Dataset records:
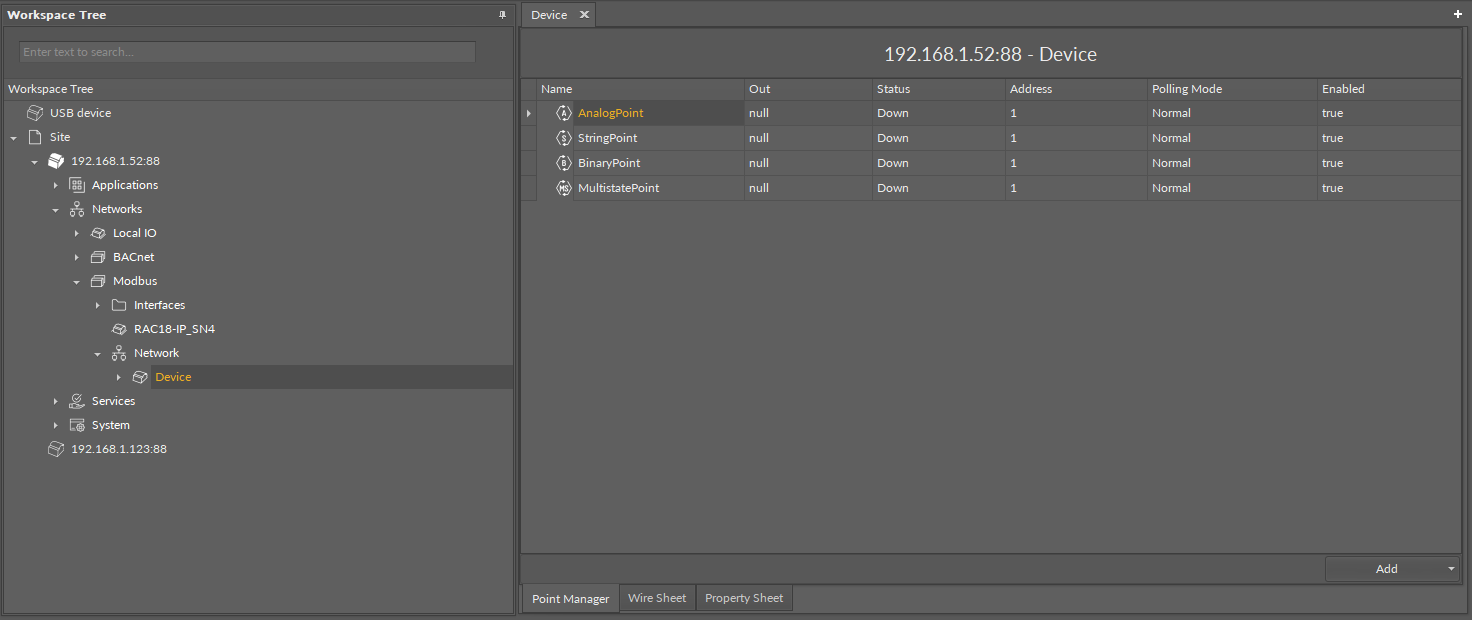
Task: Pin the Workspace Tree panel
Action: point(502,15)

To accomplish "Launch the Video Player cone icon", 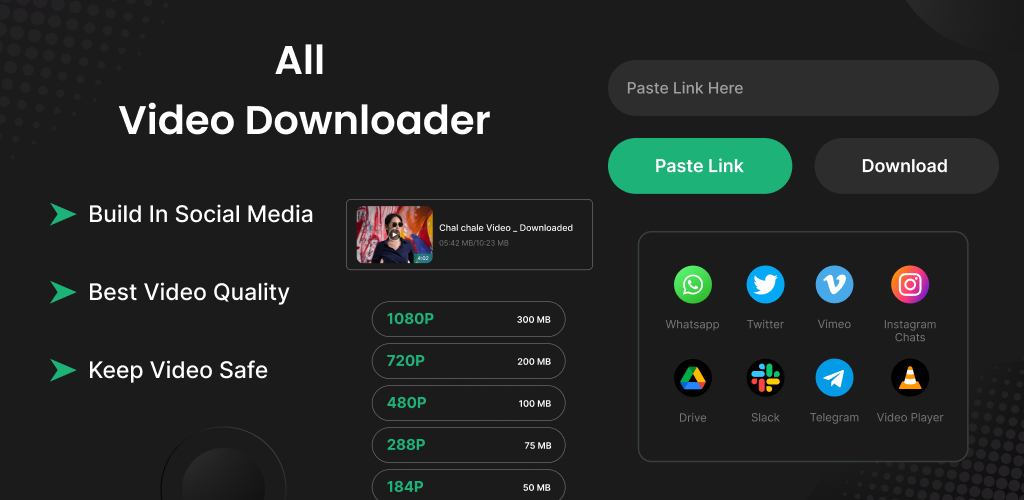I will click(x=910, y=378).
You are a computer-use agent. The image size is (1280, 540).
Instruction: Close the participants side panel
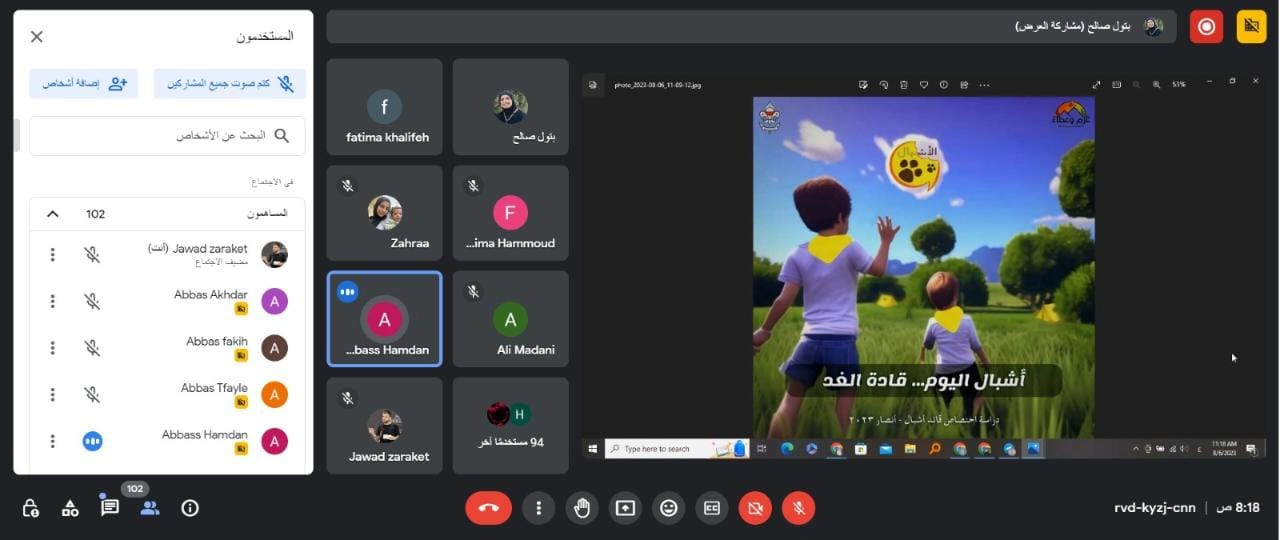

EXERCISE OBJECTIVE: Quote verbatim every line starting at the line that contains "You are a computer-use" and ending with the last line of the records; omit all pictures.

EXPECTED ANSWER:
You are a computer-use agent. The image size is (1280, 540).
Instruction: Close the participants side panel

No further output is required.